=== EXCERPT TO READ ===
■ ■ ■ ■ ■ ■ ■

How can I make the first step?

How can I level up in my sports marketing career?

To those seeking for job opportunities in sports business, this is for you.

Rather than a playbook, which doesn’t exist, here are some insights from experience that could help.

We do marketing

Rihanna’s Super Bowl half-time show was watched by 118M viewers, a higher audience than the game itself, one of the major sports events in the globe. It is vital to understand what industry we are in.

Sports marketing is ultimately about marketing, and marketing has evolved from making products to telling stories. So, helping sports organizations to connect with society is at the core of our job.

Fans are people like us, with constant-changing behaviour and attitudes towards brands that compete for our attention. Getting good at the tactics is fine, but a clear vision on the business makes us remarkable.

Either if we are trying to increase revenue, launching projects for partners and fans, or positioning the brand, we will need to build our projects on the essential marketing pillars: who’s it for and what’s it for.

There is no map

Not only in sports but across life, what we define as success comes without a manual. Actually, that is what makes it interesting, we get to decide what projects are worthy of our time.

■ ■ ■ ■ ■ ■ ■

(Word and element location data)
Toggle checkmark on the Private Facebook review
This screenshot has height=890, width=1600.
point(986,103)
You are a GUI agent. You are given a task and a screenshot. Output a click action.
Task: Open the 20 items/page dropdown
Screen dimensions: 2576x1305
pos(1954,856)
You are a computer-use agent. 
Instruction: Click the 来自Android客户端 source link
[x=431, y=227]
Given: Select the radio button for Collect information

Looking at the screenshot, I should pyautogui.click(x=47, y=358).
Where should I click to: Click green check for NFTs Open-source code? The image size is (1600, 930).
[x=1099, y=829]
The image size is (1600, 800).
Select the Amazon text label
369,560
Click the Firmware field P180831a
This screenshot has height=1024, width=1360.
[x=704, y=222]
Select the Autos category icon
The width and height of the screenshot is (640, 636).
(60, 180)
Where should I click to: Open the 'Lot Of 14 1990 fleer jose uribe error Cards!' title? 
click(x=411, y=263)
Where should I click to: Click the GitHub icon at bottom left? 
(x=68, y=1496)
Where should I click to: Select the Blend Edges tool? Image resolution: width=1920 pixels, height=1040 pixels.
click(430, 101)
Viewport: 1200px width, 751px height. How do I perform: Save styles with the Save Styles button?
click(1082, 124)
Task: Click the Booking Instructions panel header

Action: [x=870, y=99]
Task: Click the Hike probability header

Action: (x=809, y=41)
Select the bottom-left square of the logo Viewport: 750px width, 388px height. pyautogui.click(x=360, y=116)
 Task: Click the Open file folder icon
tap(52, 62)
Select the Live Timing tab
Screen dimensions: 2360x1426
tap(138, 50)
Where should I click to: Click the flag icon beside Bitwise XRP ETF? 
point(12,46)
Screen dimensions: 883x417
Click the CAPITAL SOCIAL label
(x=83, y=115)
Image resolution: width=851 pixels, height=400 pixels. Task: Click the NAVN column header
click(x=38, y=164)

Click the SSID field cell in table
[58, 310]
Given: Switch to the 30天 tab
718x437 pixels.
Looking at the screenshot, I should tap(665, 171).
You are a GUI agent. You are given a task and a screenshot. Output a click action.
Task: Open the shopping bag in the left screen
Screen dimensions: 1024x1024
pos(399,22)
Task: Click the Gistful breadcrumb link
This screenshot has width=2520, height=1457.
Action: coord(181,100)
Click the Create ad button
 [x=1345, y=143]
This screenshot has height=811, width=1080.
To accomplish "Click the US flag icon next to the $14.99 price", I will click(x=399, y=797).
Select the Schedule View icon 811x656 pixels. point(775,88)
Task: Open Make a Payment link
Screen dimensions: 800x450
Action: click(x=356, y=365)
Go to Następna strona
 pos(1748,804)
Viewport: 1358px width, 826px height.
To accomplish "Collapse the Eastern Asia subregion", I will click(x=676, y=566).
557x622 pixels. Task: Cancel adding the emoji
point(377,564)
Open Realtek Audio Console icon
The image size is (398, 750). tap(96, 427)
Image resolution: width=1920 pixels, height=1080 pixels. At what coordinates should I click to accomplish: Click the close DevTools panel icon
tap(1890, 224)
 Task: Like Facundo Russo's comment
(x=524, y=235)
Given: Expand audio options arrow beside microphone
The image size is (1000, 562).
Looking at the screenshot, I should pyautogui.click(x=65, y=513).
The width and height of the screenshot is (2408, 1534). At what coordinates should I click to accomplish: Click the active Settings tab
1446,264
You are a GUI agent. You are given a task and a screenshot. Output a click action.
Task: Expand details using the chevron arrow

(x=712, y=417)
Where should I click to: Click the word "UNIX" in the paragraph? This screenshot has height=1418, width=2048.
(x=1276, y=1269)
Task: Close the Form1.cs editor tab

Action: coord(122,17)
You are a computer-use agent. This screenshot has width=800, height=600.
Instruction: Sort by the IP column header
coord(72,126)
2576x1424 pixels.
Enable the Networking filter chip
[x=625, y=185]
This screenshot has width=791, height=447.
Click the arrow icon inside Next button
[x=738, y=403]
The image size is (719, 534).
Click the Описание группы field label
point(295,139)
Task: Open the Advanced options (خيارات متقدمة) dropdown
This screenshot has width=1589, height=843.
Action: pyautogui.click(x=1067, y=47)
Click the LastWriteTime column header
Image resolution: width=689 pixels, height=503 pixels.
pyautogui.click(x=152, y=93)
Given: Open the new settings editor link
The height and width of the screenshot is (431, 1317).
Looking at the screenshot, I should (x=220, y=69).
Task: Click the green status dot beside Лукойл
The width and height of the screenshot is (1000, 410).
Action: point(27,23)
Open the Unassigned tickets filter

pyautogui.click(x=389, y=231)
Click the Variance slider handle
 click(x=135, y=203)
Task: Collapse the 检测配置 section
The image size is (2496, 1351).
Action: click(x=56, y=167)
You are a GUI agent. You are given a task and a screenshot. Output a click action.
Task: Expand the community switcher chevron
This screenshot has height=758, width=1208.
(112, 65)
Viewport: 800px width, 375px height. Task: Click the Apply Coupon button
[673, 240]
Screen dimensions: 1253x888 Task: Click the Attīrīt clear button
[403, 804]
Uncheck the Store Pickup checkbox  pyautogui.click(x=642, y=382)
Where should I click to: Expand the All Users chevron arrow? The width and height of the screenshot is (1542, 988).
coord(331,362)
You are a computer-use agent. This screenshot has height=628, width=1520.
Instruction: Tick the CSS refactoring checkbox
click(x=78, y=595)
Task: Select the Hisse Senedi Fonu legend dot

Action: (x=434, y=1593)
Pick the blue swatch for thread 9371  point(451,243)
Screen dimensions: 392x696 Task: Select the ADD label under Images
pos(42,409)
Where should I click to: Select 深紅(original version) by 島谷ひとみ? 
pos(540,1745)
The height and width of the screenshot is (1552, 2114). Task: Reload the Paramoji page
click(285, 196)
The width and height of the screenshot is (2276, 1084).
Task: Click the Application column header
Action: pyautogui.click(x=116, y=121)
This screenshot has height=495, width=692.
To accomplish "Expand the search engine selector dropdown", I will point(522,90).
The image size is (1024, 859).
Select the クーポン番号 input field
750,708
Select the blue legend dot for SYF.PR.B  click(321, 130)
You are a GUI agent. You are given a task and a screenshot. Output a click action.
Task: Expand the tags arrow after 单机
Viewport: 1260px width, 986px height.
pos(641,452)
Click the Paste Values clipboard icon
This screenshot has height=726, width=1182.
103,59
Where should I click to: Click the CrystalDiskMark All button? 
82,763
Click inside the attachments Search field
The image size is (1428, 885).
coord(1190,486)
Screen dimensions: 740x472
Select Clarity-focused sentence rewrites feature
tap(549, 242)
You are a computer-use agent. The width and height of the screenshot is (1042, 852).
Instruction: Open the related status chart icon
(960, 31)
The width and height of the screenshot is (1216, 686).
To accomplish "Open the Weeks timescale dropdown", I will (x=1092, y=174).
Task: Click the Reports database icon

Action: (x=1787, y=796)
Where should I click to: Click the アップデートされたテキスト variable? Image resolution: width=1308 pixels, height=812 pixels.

■ ■ ■ ■ ■ ■ ■

=== REQUIREMENTS ===
(a) Output the stretch of the records from the line containing "Open the Unassigned tickets filter" through the line containing "Action: (x=434, y=1593)" as a JSON list of strings, one per line, skipping blank lines.
(b) Write what comes next in the piece on building a sports marketing career.
The sports marketing career text and the records are unrelated material.

=== ANSWERS TO THE EXERCISE ===
(a)
[
  "Open the Unassigned tickets filter",
  "pyautogui.click(x=389, y=231)",
  "Click the Variance slider handle",
  " click(x=135, y=203)",
  "Task: Collapse the 检测配置 section",
  "The image size is (2496, 1351).",
  "Action: click(x=56, y=167)",
  "You are a GUI agent. You are given a task and a screenshot. Output a click action.",
  "Task: Expand the community switcher chevron",
  "This screenshot has height=758, width=1208.",
  "(112, 65)",
  "Viewport: 800px width, 375px height. Task: Click the Apply Coupon button",
  "[673, 240]",
  "Screen dimensions: 1253x888 Task: Click the Attīrīt clear button",
  "[403, 804]",
  "Uncheck the Store Pickup checkbox  pyautogui.click(x=642, y=382)",
  "Where should I click to: Expand the All Users chevron arrow? The width and height of the screenshot is (1542, 988).",
  "coord(331,362)",
  "You are a computer-use agent. This screenshot has height=628, width=1520.",
  "Instruction: Tick the CSS refactoring checkbox",
  "click(x=78, y=595)",
  "Task: Select the Hisse Senedi Fonu legend dot",
  "Action: (x=434, y=1593)"
]

(b)
We tend to idealize career paths that seem to follow an organized structure. For example, moving from a club to a national federation, to ultimately join an international confederation.

We get better at what we do every day, making us grow faster or slower. So, let’s look for projects where we can have a direct contribution on its results while being captains for its management.

In my first years, it was incredibly enriching joining a small organization, a second division football club. It was an accelerated learning about areas like commercial, activation, branding, communication, and merchandising.

Be looked for

What propels us forward from good to better projects are results. Becoming the best option, not to be found but looked for by people who share a common vision in sports marketing.

And this is the fundamental question. What does it mean to be the best option? The best doesn’t exist, it depends on each one’s view. Let’s see some practical examples:

For a small football club, the best marketing executive could be the one that combined a complete skillset, not too specific but general know-how. For instance, in a fast-paced club, someone that had experience in attracting new sponsors, activating rights, events operations and brand strategy.

For a big federation, the best marketing executive could be the one that had a connection with clubs and regional federations, providing a faithful vision of the ecosystem, as well as the one with experience in dealing with reputed international agencies in the areas of commercial and broadcasting rights.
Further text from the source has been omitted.